**Work to complete:** Select from the data all lines with the word "target".

**Data for the task:**
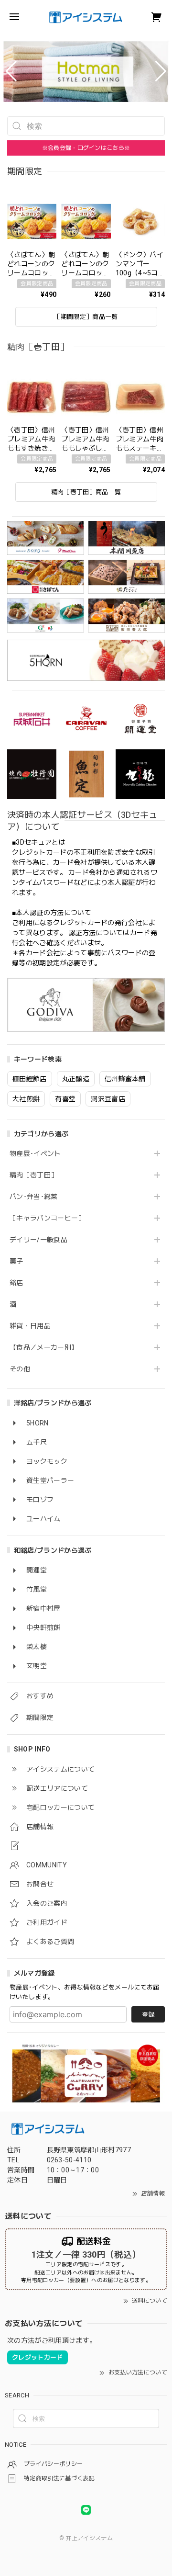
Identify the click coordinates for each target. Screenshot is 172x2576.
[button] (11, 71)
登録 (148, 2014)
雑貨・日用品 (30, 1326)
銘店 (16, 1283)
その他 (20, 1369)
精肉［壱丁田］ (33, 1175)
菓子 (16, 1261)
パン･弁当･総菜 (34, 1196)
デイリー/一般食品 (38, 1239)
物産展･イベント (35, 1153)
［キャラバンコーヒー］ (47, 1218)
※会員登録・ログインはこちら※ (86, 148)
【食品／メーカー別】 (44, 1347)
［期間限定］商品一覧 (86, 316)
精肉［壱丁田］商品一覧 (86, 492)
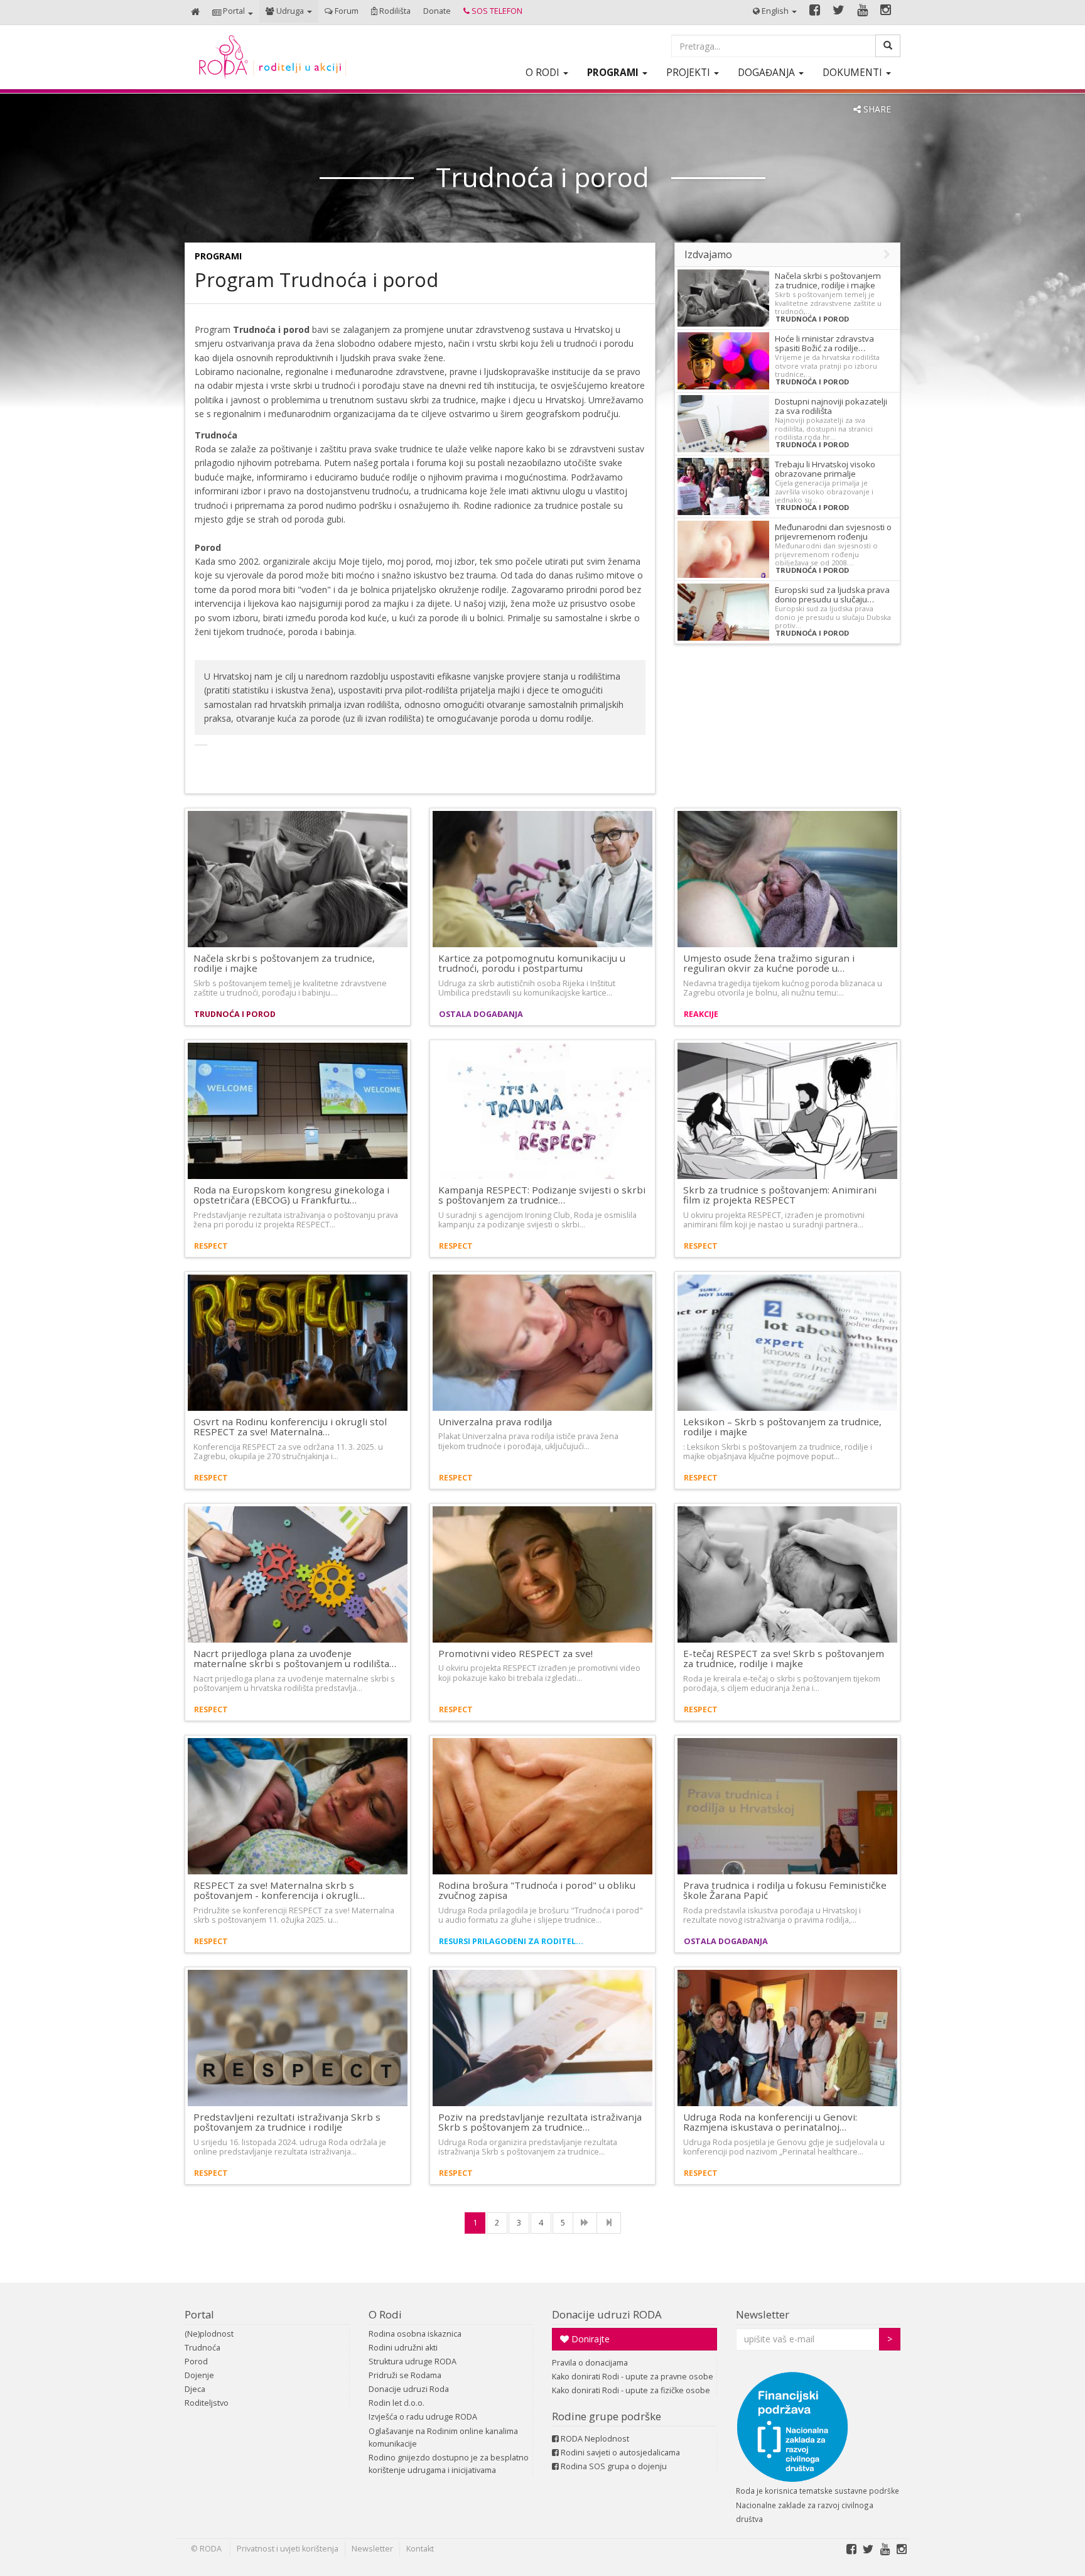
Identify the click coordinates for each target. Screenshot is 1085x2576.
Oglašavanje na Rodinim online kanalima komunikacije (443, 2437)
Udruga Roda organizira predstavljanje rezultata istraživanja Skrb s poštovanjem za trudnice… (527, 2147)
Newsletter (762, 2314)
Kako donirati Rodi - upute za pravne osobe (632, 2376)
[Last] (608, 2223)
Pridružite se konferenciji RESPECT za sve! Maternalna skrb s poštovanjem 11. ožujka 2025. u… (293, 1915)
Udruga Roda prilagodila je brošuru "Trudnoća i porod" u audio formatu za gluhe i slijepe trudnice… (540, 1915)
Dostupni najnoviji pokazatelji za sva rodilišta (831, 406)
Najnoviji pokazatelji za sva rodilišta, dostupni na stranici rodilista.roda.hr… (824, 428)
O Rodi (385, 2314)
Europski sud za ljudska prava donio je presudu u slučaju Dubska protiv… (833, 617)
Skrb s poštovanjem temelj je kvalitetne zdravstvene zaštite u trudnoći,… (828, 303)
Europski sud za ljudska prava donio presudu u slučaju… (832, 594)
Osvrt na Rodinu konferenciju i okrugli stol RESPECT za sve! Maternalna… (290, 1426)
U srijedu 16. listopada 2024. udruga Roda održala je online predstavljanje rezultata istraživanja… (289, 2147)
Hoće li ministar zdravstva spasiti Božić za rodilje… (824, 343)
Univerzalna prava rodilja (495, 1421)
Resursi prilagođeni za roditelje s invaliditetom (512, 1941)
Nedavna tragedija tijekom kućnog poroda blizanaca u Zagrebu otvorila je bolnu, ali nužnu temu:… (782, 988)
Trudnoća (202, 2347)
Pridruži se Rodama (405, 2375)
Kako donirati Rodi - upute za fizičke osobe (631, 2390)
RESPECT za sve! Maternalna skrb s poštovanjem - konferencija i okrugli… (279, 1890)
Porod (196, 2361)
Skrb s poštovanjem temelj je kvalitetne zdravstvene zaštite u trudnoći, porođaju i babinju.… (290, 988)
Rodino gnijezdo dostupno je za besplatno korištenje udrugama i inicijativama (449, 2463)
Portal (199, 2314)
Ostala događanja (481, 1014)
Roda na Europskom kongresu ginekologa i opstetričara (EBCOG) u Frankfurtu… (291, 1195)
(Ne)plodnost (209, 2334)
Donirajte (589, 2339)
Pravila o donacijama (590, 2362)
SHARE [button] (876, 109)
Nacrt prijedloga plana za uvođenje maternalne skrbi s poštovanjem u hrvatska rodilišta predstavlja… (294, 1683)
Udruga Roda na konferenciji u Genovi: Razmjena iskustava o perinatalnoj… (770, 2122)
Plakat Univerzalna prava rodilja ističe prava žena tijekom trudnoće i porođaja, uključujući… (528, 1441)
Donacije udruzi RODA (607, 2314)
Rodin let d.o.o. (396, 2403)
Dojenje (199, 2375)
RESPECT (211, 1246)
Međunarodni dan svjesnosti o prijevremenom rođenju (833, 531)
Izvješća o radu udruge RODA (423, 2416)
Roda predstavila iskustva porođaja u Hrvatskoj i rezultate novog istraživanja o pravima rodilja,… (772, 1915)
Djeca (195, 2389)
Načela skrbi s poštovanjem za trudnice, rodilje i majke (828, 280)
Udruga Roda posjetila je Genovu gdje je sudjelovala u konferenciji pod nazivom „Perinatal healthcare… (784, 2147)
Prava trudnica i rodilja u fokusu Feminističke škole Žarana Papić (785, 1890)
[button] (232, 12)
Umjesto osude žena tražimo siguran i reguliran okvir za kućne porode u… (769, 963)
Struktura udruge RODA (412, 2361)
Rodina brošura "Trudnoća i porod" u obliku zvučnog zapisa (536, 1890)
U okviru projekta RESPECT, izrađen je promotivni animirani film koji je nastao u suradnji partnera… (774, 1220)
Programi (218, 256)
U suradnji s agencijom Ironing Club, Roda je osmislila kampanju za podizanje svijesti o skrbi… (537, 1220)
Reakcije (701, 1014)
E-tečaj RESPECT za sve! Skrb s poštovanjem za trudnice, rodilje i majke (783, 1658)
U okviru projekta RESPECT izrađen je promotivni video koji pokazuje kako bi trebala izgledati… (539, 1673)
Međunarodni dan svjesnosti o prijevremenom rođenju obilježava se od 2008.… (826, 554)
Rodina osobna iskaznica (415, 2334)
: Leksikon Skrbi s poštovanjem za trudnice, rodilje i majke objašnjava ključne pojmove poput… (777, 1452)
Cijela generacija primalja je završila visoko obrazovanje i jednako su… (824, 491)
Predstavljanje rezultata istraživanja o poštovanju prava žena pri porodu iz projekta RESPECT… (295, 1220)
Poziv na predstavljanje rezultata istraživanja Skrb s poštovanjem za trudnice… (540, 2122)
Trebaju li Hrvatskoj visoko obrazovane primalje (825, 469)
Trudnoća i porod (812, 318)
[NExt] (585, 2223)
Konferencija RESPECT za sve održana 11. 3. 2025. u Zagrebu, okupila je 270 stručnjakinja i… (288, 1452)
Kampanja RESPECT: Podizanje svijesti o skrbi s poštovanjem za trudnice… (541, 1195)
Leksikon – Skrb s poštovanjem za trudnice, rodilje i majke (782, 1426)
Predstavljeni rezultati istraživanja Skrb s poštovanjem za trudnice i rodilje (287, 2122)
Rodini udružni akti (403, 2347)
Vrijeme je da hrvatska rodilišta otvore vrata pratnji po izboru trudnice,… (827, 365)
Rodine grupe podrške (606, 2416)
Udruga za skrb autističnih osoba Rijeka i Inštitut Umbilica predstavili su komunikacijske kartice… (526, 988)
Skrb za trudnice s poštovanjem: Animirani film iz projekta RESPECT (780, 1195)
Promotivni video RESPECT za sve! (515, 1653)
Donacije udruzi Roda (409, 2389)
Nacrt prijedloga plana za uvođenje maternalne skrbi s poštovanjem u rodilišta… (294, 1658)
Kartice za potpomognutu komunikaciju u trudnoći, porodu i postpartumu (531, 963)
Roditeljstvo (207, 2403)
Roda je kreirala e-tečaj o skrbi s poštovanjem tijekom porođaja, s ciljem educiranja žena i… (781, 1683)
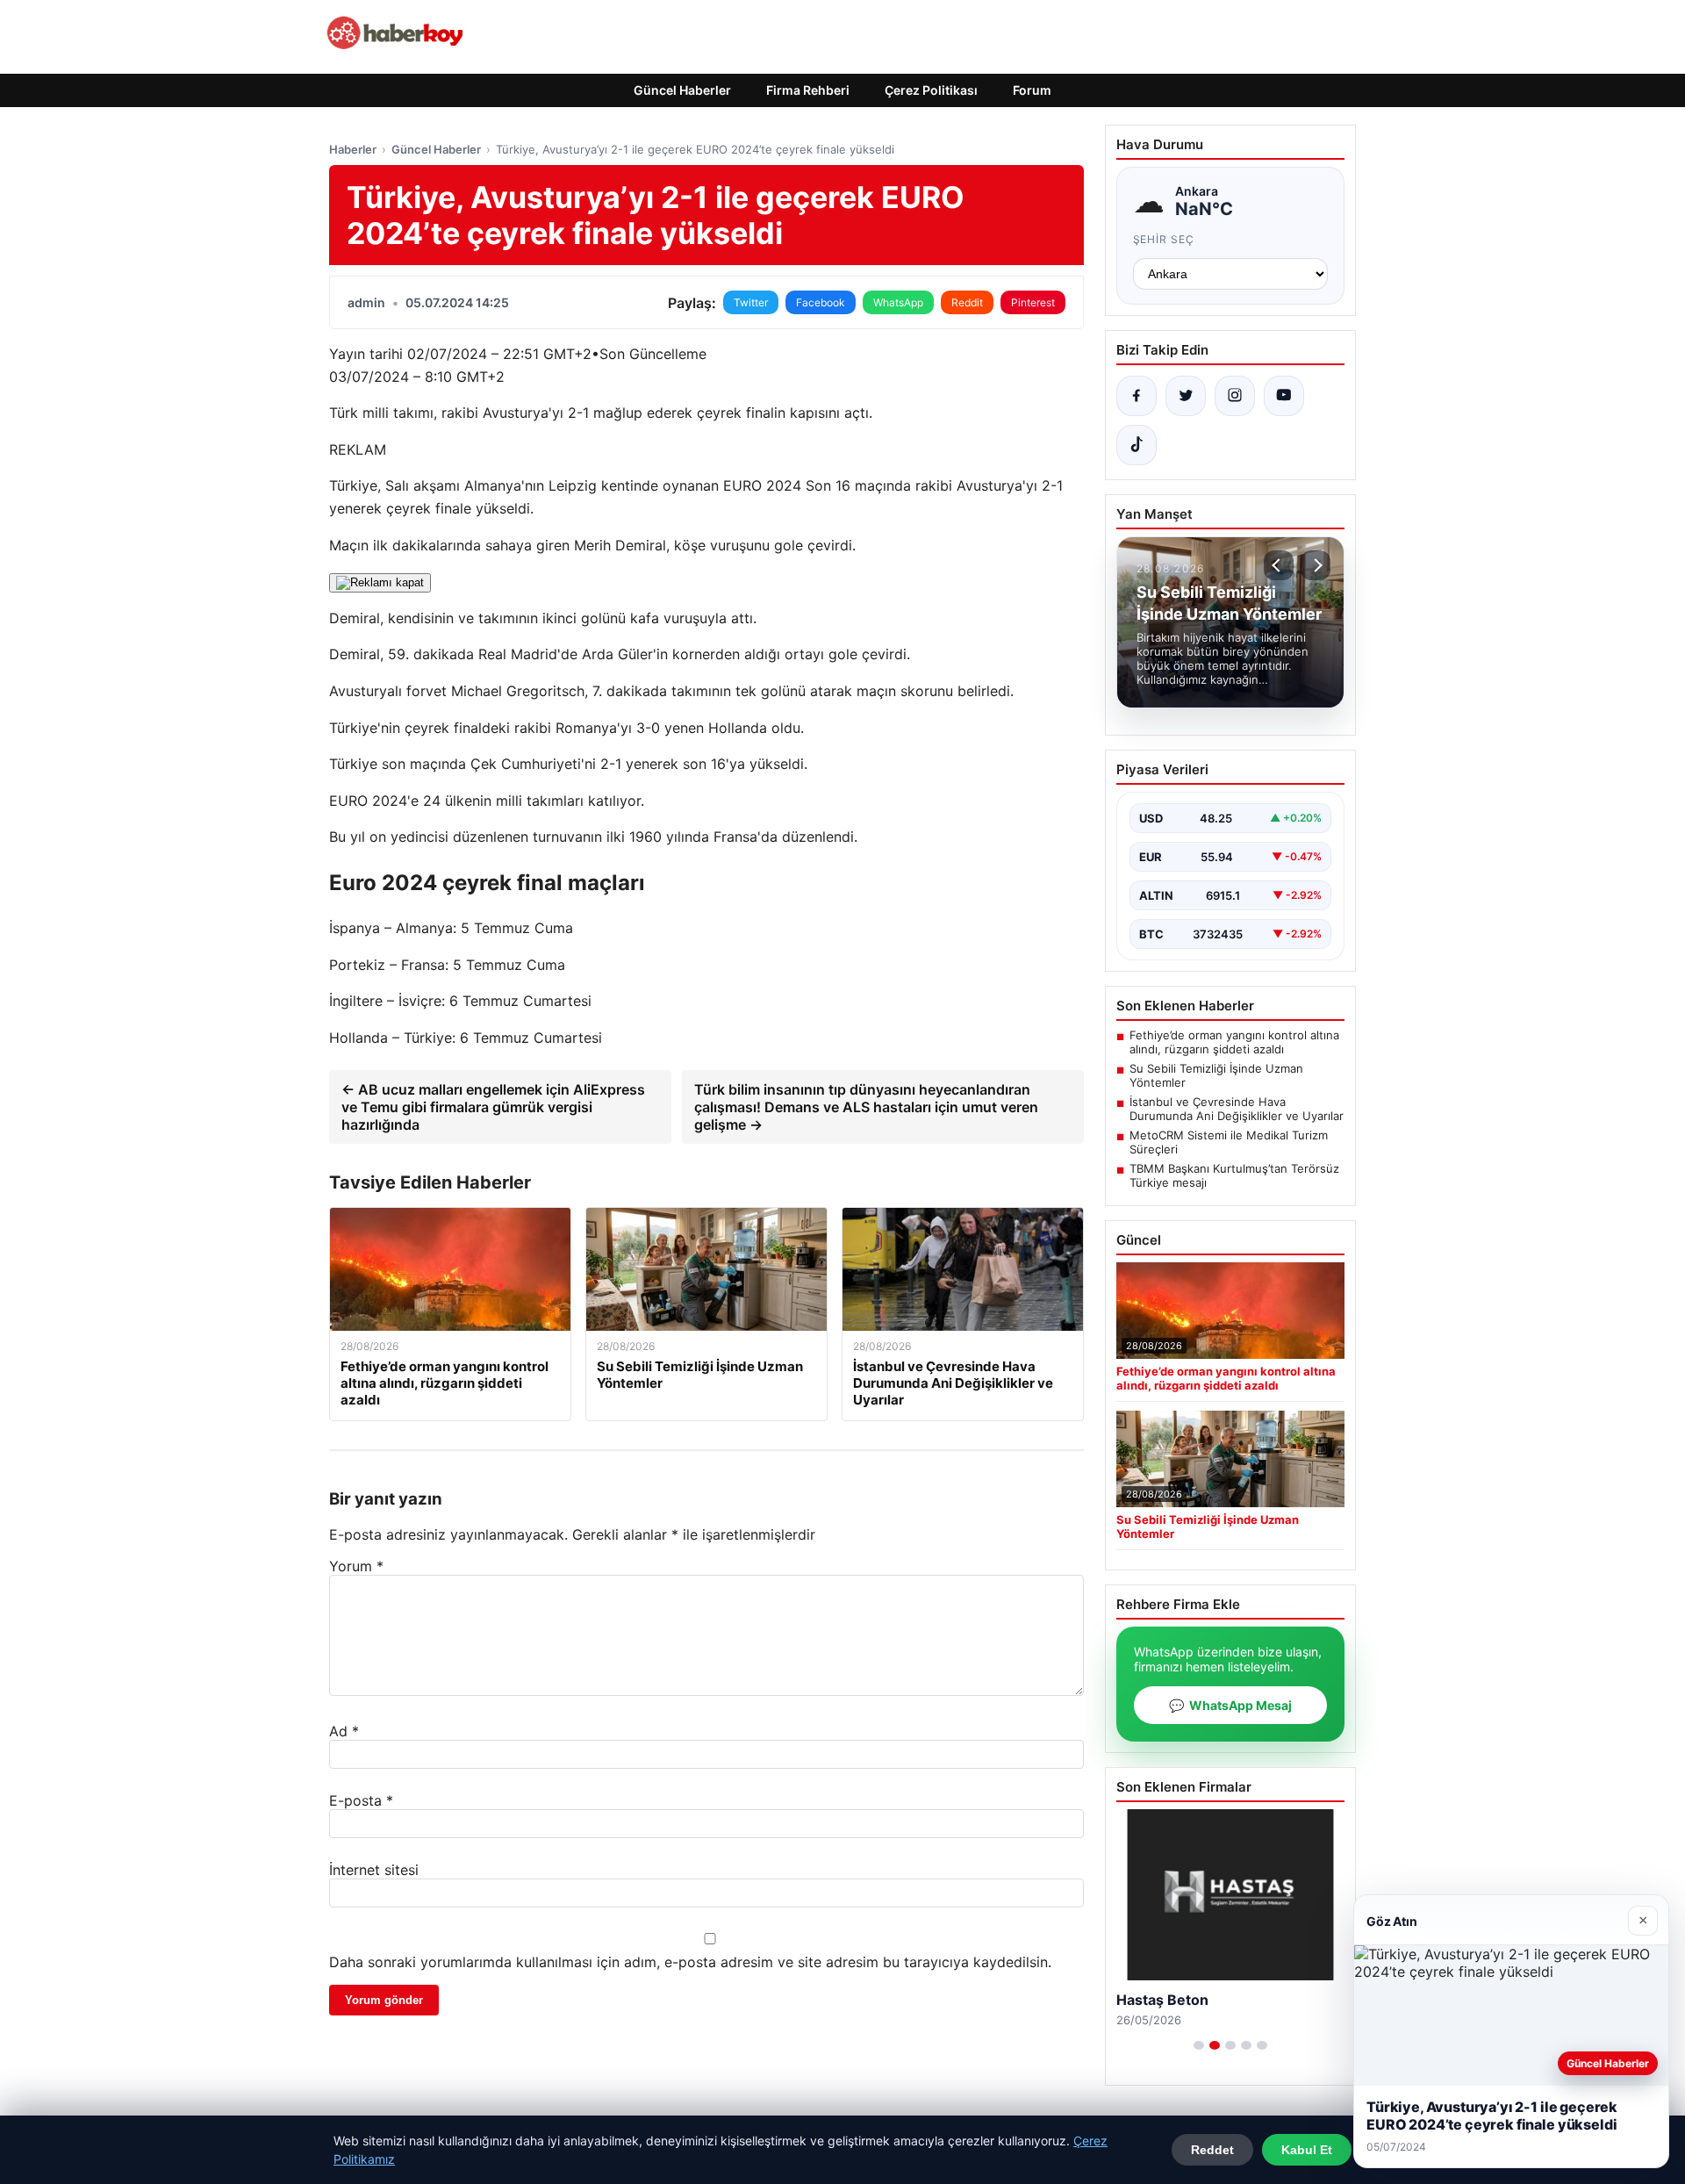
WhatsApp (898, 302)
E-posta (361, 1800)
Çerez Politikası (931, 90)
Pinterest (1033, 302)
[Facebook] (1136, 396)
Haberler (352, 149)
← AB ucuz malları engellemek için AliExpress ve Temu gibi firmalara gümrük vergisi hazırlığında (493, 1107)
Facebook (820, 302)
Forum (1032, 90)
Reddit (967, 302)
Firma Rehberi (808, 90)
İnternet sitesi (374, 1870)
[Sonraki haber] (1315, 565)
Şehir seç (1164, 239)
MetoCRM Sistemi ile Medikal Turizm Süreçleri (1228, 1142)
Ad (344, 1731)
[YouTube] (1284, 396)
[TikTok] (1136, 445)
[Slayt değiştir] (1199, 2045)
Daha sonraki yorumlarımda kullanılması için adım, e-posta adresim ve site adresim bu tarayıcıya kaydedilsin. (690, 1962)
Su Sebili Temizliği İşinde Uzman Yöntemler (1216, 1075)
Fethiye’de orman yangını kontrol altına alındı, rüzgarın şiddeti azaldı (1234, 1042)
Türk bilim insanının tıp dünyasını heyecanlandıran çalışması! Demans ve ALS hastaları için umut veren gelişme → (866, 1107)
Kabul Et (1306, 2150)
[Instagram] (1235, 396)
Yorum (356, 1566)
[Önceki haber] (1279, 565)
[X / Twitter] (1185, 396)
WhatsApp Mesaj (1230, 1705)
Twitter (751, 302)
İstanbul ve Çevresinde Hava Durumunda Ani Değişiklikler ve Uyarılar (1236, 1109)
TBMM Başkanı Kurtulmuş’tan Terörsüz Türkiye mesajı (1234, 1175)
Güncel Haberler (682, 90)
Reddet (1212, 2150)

**Reply:**
Identify the click coordinates for each target. Screenshot is 172x2576.
Identify the click coordinates for each target. Screenshot is 1085x2576.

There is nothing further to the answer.